## Given passage

# Beef Stew vs. Pot Roast



## Naia (May 11, 2008)

What is the difference between a beef stew and a pot roast?  Curious. =)


----------



## auntdot (May 11, 2008)

To me a stew is made with pieces or chunks of meat and veggies.  A pot roast is a large piece of meat, a roast if you will, that has been braised often in stock with veggies, like a sauerbraten.


----------



## mozart (May 11, 2008)

Naia said:


> What is the difference between a beef stew and a pot roast? Curious. =)


 
Not much once it hits the pie hole


----------



## pacanis (May 11, 2008)

Naia said:


> What is the difference between a beef stew and a pot roast? Curious. =)


 
Now that you ask...... I have no idea 
They are made so similarly, there really isn't a lot of difference. Aside from stew meat starting out small, along with everything else being bite size (typically). Stew is usually served in it's thickened juices, also. Whereas pot roast maybe has a gravy on the side or the juice poured on it.

IMO


----------



## Andy M. (May 11, 2008)

A pot roast is a single large piece of meat that is braised.  That is, it is browned over high heat then cooked slowly in a liquid in which it is PARTIALLY submerged, usually with vegetables.

A stew is multiple small pieces of meat that are stewed.  That is, cooked slowly, usually with vegetables, FULLY submerged in a liquid.


----------



## Loprraine (May 11, 2008)

I'm with Aunt Dot and Andy M on this one.  Both are great, but different!


----------



## DaveSoMD (May 11, 2008)

I agree with Aunt Dot and Andy M and I'd add the USUALLY beef stew is slow simmered on the stove top and pot roast is slow cooked in the oven OR on the stove top.


----------



## mcnerd (May 11, 2008)

I would classify Stew more as a soup, with small pieces of meat and smaller pieces of vegetables in lots of gravy, while pot roast is a single roast, usually a tough cut, cooked in liquid and large pieces of vegetables, usually potatoes and carrots.  A stew is eaten in a bowl and a pot roast usually on a plate.


----------



## Nancy Jane (May 11, 2008)

Well, a pot roast is a roast.  I generally braise mine with onion and spices on very low heat.  Beef stew is cut up beef pieces that are browned in flour then stewed with vegetables.


----------



## Mama (May 11, 2008)

I'm on board with Aunt Dot and Andy M on this one!


----------



## archiduc (May 15, 2008)

Naia said:


> What is the difference between a beef stew and a pot roast? Curious. =)


 
Hi Naia,
How much information would you like?

## What you will do
a - In the stew and pot roast thread, swap "submerged" for "immersed" in the part that opens with the words "A pot roast is a single" and closes with "Loprraine (May 11, 2008)", then write out that part again.
b - Answer these questions from the stew and pot roast thread:
(i) According to DaveSoMD, where is beef stew usually simmered?
(ii) According to mcnerd, on what is a pot roast usually eaten?
(iii) According to Nancy Jane, in what are the beef pieces for stew browned?
c - Go on with the stew and pot roast thread, starting after its last line.

## Material

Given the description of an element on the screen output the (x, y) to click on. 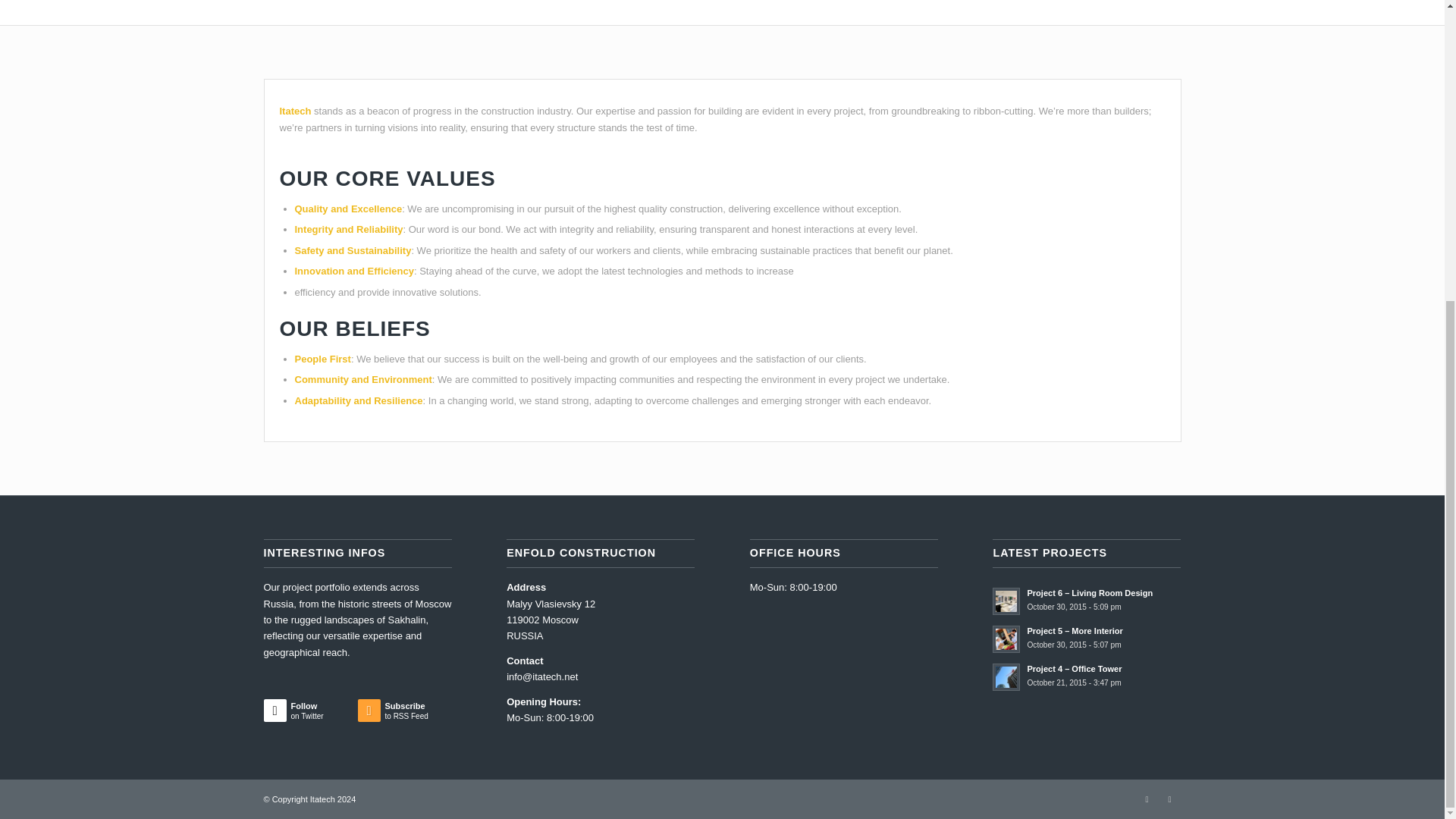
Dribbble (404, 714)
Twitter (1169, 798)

---

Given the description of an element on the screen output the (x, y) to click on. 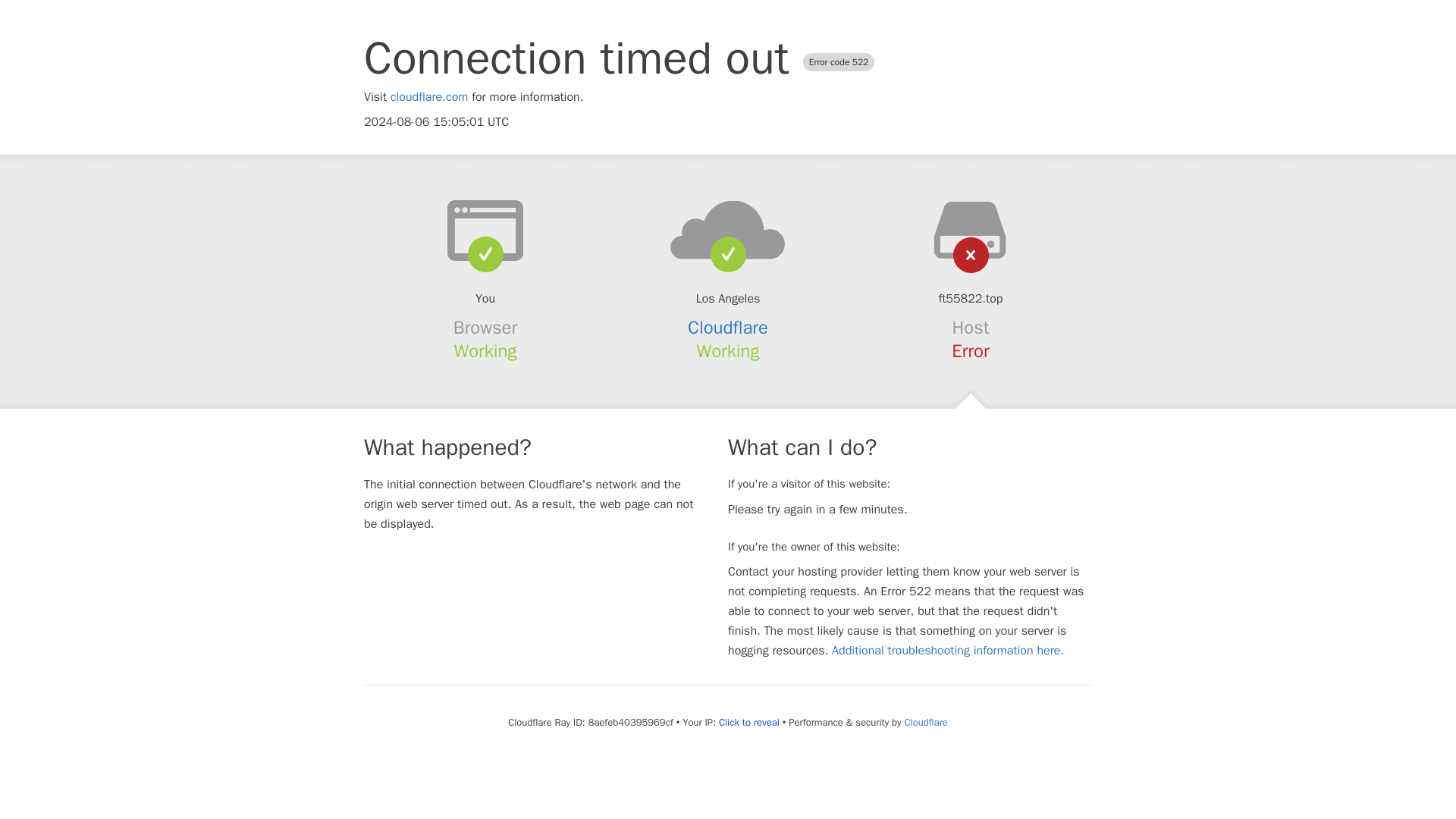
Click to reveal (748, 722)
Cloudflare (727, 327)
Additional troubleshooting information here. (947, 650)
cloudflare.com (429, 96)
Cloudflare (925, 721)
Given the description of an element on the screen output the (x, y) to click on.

## Responses per task
a -
A pot roast is a single large piece of meat that is braised.  That is, it is browned over high heat then cooked slowly in a liquid in which it is PARTIALLY immersed, usually with vegetables.

A stew is multiple small pieces of meat that are stewed.  That is, cooked slowly, usually with vegetables, FULLY immersed in a liquid.


----------



## Loprraine (May 11, 2008)

b -
(i) On the stove top.
(ii) On a plate.
(iii) In flour.

c -
A stew is made with bite sized pieces of beef/lamb/pork etc. These may be placed into the pot with vegetables without browning, as in a Lancashire Hot Pot and cooked on top of the stove in liquid such as stock. This is known as a cold stew as the meat and vegetables are not subjected to any heat prior to any liquid being added and heat applied. 

Alternatively, they may be browned and then placed with other vegetables and seasonings etc., covered and cooked on top of the stove. As the meat and vegetables are subjected to heat and browned (meat) or sautéed (vegetables), this is known as a brown stew. The result is that on each plate there will be discrete mouthfuls of meat and you could eat a stew with a fork.

If the dish is cooked in an oven it should be called a casserole.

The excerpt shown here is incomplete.